=== YOUR OBJECTIVE ===
Extract the part of the source records that opens with the line containing "Given: Click the Mira button in step one" and closes with the line containing "click(x=435, y=41)", including both of those lines. Reproduce each line unchanged, but leave the pictures out of your answer.

(Source records)
##########

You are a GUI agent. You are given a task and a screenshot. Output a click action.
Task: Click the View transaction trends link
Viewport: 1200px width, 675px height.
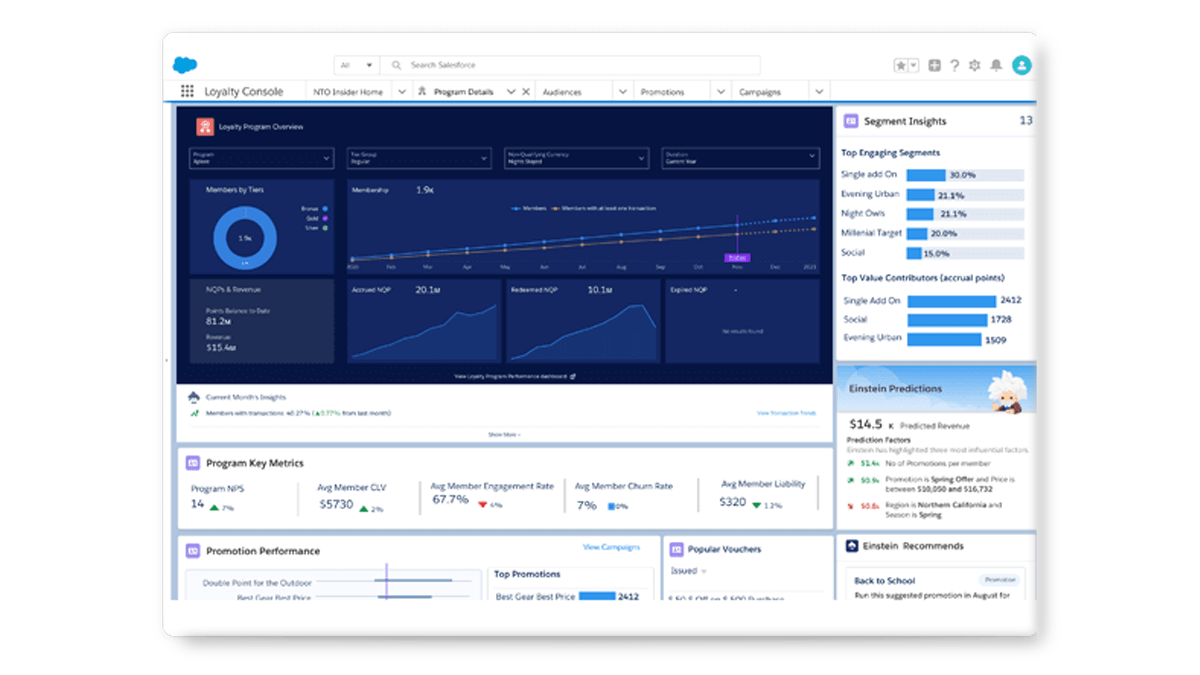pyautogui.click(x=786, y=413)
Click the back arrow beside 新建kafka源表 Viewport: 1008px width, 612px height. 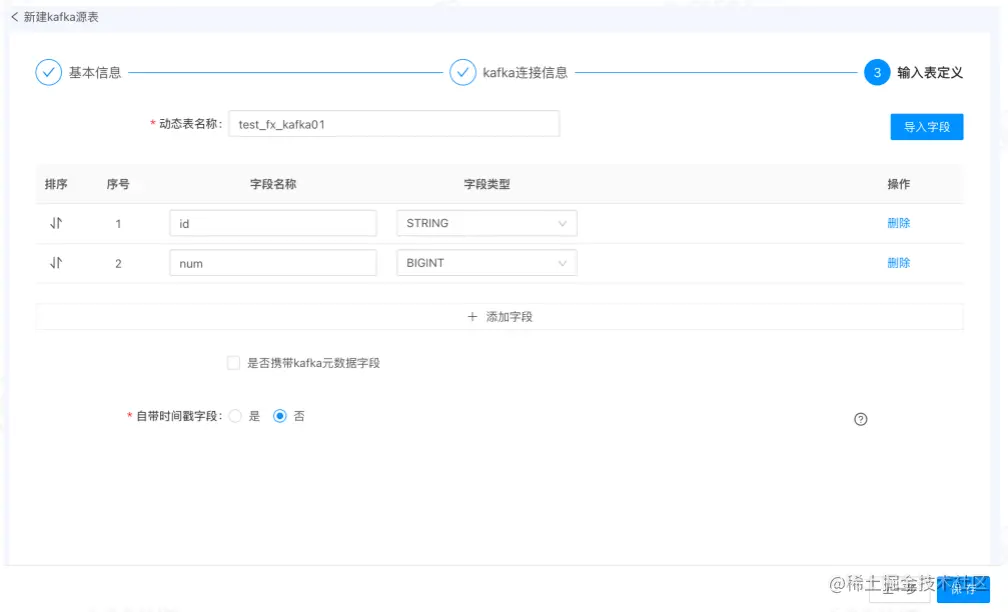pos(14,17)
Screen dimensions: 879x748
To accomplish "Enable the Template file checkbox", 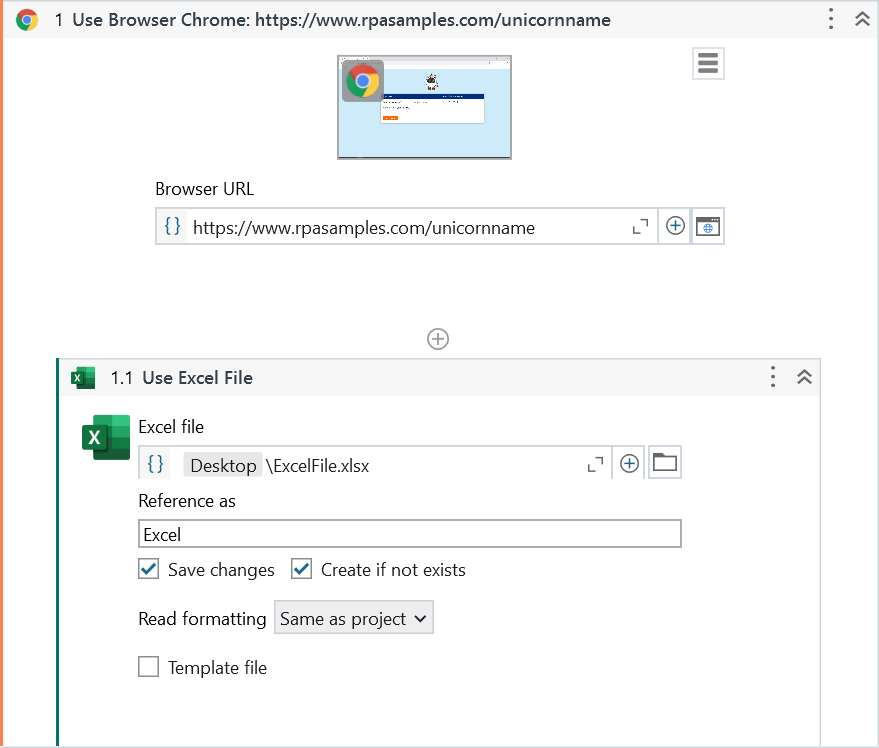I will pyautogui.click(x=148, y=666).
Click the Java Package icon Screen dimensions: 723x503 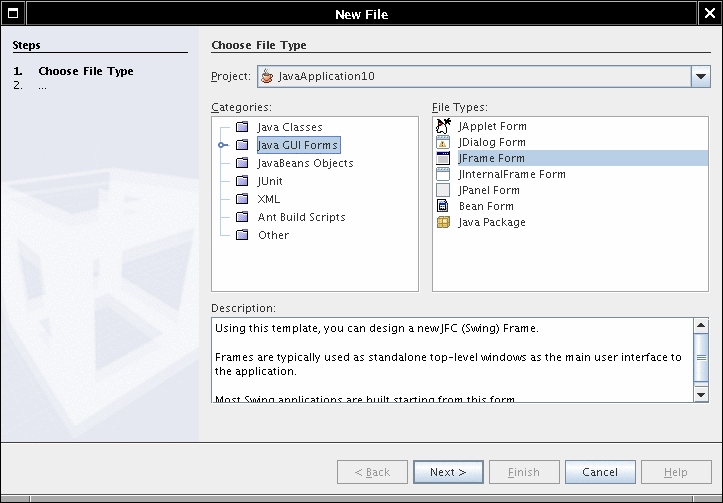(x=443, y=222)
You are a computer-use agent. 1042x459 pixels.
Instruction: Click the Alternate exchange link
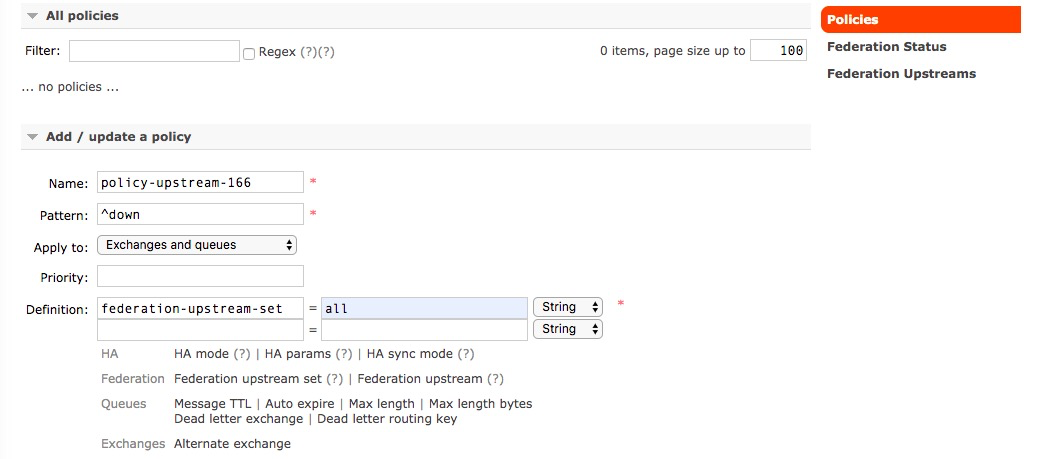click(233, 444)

##########

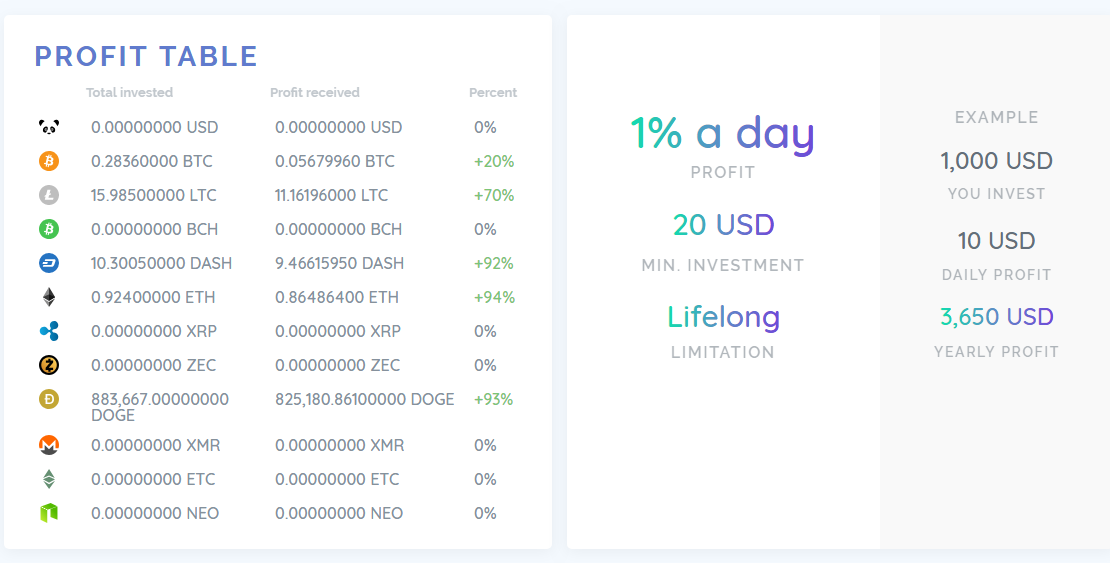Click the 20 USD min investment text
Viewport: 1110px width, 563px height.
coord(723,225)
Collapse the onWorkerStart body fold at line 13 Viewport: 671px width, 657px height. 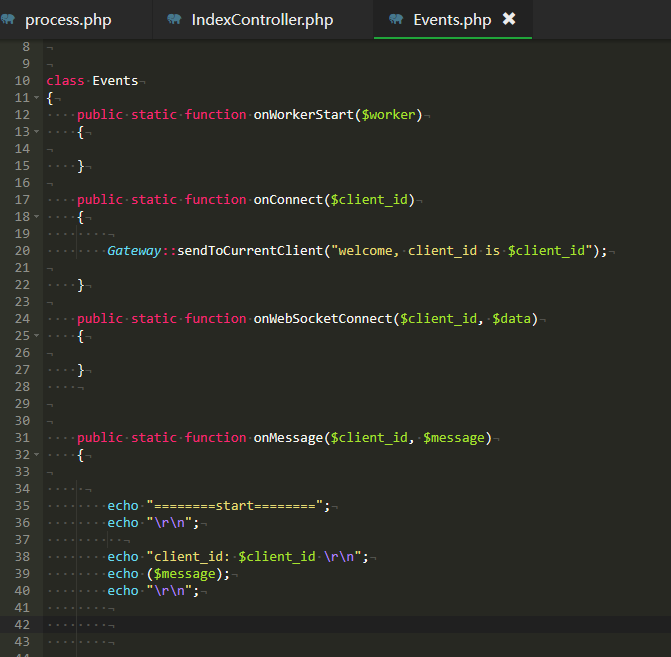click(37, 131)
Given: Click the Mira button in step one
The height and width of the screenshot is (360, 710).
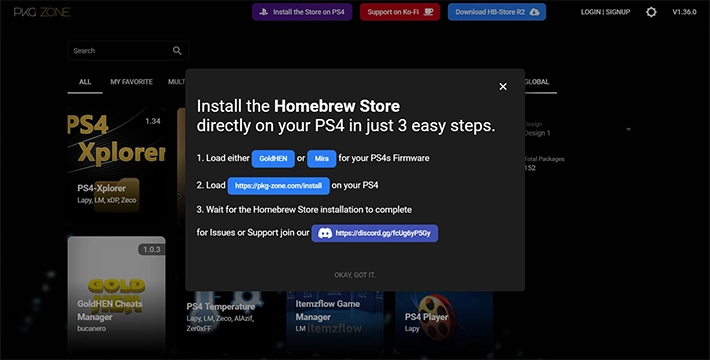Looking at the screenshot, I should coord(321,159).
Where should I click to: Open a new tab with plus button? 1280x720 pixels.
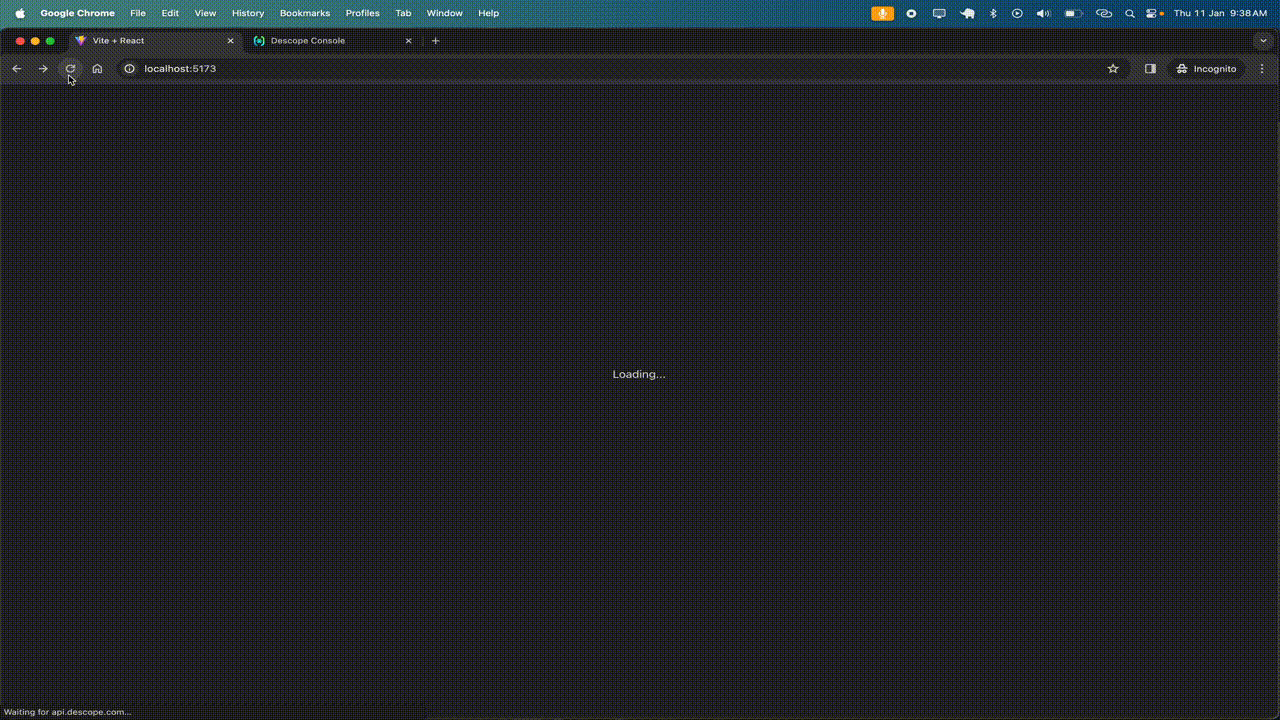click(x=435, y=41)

##########

=== THE SOLUTION ===
Given: Click the Mira button in step one
The height and width of the screenshot is (360, 710).
Looking at the screenshot, I should coord(321,159).
Where should I click to: Open a new tab with plus button? 1280x720 pixels.
click(x=435, y=41)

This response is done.